Economists John Greenwood and Steve Hanke agree and take issue with the position that supply-chain hiccups principally are to blame for the inflation we’re seeing today. For example, the pair say, the 1979 oil crisis that followed the Iranian Revolution triggered a massive increase in oil prices in Japan yet the country maintained relative stability in consumer prices during that time.
And today, note Greenwood and Hanke, raw-material costs in China have been flying high yet consumer prices there “have hardly budged.” To their point, soaring raw-materials prices have pushed that country’s factory-gate prices to their highest level in 26 years, but China’s year-over-year consumer price index (CPI) rose by just 1.5% in October, well below the government’s official 3% target.
In an October piece for global investment management company Invesco, Greenwood – who happens to be Invesco’s chief economist – goes further to illustrate why the supply-chain explanation for current inflation is untenable in his view.
“Since supply chain disruptions, electronic chip shortages, problems in auto manufacturing or the more recent surge in energy prices are global issues,” Greenwood writes, “in theory, prices in the U.S., the UK, Switzerland and Japan should be rising at roughly the same rate.”
But that’s not what’s going on. Greenwood notes that consumer prices are surging fastest in the U.S., next-fastest in the UK, hardly rising in Switzerland and falling in Japan.
Here is where Greenwood delivers the punchline: “The difference in measured overall inflation rates relates directly to the relative rates of money growth in each economy,” he explains. “The U.S. has had by far the fastest rate of money growth over the past 18-24 months, followed by the UK. Switzerland and Japan on the other hand have experienced only very modest increases in the quantity of money.”
Indeed, the U.S. has been expanding its money supply at a rate not seen since World War II. From December 2019 to August 2021, the nation’s M2 money supply grew by 5.5 trillion dollars. That’s a 36% increase in the nation’s money supply in roughly a year and a half! And Greenwood and Hanke expect another 5.1 trillion dollars will be added by the end of 2024.

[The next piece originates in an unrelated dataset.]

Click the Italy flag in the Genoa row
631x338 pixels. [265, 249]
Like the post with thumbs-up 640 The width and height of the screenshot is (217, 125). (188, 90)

In the context of monetary inflation, this enormous – and rapid – expansion of the money supply is very significant. Of the total 10.6 trillion dollars to be added to the money supply from December 2019 through December 2024, Greenwood and Hanke say to look for just 1.4 trillion dollars of that to translate into real economic growth.
And as Greenwood puts it in his Invesco article, “If the quantity of money grows faster than is required to finance the growth of real GDP, it means higher prices,” which we unquestionably are seeing now.